Even Benson Stine, our publisher, is here, getting in the way, sitting in on the meetings that seem to occur every half hour and, according to Sally, asking unbelievably dumb-ass questions.
That’s what publishers do, I explain.
Because of the two murders that are fighting for space amid the election tsunami, I’m spared most of the meetings. I promise Sally two stories tomorrow. One will be on the cops’ quest to find out who sent them Mills Farrington’s watch, and presumably killed him.

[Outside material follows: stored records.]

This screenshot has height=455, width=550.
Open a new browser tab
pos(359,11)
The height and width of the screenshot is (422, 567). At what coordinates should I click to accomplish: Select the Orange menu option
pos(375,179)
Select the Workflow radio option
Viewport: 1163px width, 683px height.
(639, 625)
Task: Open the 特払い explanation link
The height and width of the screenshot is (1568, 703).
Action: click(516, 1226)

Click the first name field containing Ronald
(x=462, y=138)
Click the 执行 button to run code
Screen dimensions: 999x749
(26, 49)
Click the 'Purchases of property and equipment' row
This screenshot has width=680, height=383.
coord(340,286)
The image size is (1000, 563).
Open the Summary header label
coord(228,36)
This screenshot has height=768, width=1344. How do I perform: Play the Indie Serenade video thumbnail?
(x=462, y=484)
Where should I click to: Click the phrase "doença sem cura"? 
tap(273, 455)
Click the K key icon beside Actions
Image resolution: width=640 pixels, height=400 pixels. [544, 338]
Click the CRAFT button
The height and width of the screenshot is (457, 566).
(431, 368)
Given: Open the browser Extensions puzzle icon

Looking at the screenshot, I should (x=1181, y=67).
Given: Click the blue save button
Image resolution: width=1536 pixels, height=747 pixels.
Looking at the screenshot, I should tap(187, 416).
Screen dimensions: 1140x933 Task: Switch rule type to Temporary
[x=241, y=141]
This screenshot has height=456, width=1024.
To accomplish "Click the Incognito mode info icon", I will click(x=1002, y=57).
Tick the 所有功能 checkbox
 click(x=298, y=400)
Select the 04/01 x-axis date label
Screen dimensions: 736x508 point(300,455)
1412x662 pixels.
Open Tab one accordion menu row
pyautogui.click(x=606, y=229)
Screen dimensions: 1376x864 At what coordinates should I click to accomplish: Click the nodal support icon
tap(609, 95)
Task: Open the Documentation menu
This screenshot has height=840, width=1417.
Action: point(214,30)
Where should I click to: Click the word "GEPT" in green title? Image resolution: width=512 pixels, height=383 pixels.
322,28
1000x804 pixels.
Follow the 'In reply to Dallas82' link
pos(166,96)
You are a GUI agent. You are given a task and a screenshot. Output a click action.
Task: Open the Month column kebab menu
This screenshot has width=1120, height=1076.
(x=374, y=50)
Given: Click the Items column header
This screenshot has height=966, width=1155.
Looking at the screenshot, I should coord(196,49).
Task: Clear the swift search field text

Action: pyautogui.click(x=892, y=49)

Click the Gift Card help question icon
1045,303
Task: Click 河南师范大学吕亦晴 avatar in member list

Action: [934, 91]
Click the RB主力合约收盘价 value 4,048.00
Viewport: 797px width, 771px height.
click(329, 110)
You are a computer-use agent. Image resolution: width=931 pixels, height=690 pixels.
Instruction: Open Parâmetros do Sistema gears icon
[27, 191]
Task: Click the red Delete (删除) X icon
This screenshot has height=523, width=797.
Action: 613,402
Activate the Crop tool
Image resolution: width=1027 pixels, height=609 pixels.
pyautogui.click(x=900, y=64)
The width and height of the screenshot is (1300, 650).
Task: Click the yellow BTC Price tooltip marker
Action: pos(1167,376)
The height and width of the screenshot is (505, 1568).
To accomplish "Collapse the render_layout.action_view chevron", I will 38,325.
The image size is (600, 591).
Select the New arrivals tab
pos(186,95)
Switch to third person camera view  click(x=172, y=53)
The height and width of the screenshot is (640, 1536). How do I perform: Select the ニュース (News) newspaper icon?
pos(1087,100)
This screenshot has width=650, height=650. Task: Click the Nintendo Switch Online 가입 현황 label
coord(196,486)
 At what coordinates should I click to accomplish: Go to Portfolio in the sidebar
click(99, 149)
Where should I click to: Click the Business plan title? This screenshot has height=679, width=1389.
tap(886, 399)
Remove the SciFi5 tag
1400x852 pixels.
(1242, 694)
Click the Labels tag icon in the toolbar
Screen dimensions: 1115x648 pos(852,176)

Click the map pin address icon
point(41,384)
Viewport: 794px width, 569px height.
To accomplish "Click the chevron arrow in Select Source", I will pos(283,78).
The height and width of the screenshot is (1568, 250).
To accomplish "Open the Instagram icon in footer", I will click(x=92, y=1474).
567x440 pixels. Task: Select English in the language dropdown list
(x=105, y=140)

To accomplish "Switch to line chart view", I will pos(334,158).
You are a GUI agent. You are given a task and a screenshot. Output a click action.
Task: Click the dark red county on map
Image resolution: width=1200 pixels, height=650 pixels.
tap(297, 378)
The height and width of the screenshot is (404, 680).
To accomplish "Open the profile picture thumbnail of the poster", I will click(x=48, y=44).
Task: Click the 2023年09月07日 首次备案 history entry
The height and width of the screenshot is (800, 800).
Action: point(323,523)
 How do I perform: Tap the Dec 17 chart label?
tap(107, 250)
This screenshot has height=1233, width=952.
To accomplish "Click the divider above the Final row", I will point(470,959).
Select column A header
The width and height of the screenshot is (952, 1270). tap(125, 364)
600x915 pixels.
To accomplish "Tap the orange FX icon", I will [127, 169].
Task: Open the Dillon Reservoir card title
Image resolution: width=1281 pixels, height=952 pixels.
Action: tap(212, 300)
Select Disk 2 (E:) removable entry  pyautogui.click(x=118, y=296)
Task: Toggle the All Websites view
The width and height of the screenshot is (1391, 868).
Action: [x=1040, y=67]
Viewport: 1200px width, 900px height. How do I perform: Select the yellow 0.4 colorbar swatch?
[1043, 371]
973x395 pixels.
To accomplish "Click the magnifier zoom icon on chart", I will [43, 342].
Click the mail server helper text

The other will center on finding Brady Delmonico. I’ve filled in Sally, Sarah, and Wheelie on what I think I know about Brady’s relation to a certain H-SC ball cap.
I head out again an hour after I get there, promising to come back eventually and sober.
There’s no sign of Brady in Scott’s Addition. I performed a little piece of James Bond crap the last time I went by the studio. The tiny piece of paper I wedged into the door is still there.
Not knowing what the hell else to do, I light up a Camel and call Kathy Simmons. She’s at home, apparently alone.
“That was quite the job you did on Teddy in that story yesterday,” she says.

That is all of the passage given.